(Exercise instructions) Every entry here needs to be repeated exactly.

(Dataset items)
____________

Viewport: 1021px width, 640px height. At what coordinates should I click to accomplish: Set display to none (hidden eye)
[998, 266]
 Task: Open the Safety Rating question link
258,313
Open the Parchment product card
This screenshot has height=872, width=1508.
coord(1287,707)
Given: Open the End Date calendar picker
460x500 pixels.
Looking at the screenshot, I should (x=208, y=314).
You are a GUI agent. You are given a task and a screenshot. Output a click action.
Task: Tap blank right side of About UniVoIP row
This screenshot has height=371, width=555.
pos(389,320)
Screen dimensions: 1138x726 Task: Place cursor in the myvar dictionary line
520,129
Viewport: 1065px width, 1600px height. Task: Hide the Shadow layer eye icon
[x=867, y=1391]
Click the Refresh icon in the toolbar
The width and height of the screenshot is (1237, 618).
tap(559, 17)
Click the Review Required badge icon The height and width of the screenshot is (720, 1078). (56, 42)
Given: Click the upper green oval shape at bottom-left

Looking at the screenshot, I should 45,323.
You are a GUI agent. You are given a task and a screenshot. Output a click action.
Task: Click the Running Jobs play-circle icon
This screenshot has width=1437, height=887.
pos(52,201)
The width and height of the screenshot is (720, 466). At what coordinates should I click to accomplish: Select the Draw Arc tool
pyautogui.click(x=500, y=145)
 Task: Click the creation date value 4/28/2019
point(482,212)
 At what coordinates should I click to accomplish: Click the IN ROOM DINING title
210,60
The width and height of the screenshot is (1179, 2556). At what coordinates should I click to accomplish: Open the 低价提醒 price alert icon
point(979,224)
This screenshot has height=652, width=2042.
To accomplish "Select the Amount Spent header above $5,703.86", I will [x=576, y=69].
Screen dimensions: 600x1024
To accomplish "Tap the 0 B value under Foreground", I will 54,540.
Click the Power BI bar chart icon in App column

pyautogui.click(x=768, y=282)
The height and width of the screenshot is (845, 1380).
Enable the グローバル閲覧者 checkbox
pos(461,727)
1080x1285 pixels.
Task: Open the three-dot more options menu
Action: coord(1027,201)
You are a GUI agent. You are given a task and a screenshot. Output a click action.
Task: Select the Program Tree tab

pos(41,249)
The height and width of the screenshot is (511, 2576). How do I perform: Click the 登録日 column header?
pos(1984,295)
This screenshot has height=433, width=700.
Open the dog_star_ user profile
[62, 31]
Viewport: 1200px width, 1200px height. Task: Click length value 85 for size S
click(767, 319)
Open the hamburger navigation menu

____________

(Result below)
Viewport: 1021px width, 640px height. At what coordinates should I click to accomplish: Set display to none (hidden eye)
[998, 266]
 Task: Open the Safety Rating question link
258,313
Open the Parchment product card
This screenshot has height=872, width=1508.
coord(1287,707)
Given: Open the End Date calendar picker
460x500 pixels.
Looking at the screenshot, I should (x=208, y=314).
You are a GUI agent. You are given a task and a screenshot. Output a click action.
Task: Tap blank right side of About UniVoIP row
This screenshot has height=371, width=555.
pos(389,320)
Screen dimensions: 1138x726 Task: Place cursor in the myvar dictionary line
520,129
Viewport: 1065px width, 1600px height. Task: Hide the Shadow layer eye icon
[x=867, y=1391]
Click the Refresh icon in the toolbar
The width and height of the screenshot is (1237, 618).
tap(559, 17)
Click the Review Required badge icon The height and width of the screenshot is (720, 1078). (56, 42)
Given: Click the upper green oval shape at bottom-left

Looking at the screenshot, I should 45,323.
You are a GUI agent. You are given a task and a screenshot. Output a click action.
Task: Click the Running Jobs play-circle icon
This screenshot has width=1437, height=887.
pos(52,201)
The width and height of the screenshot is (720, 466). At what coordinates should I click to accomplish: Select the Draw Arc tool
pyautogui.click(x=500, y=145)
 Task: Click the creation date value 4/28/2019
point(482,212)
 At what coordinates should I click to accomplish: Click the IN ROOM DINING title
210,60
The width and height of the screenshot is (1179, 2556). At what coordinates should I click to accomplish: Open the 低价提醒 price alert icon
point(979,224)
This screenshot has height=652, width=2042.
To accomplish "Select the Amount Spent header above $5,703.86", I will [x=576, y=69].
Screen dimensions: 600x1024
To accomplish "Tap the 0 B value under Foreground", I will 54,540.
Click the Power BI bar chart icon in App column

pyautogui.click(x=768, y=282)
The height and width of the screenshot is (845, 1380).
Enable the グローバル閲覧者 checkbox
pos(461,727)
1080x1285 pixels.
Task: Open the three-dot more options menu
Action: coord(1027,201)
You are a GUI agent. You are given a task and a screenshot. Output a click action.
Task: Select the Program Tree tab

pos(41,249)
The height and width of the screenshot is (511, 2576). How do I perform: Click the 登録日 column header?
pos(1984,295)
This screenshot has height=433, width=700.
Open the dog_star_ user profile
[62, 31]
Viewport: 1200px width, 1200px height. Task: Click length value 85 for size S
click(767, 319)
Open the hamburger navigation menu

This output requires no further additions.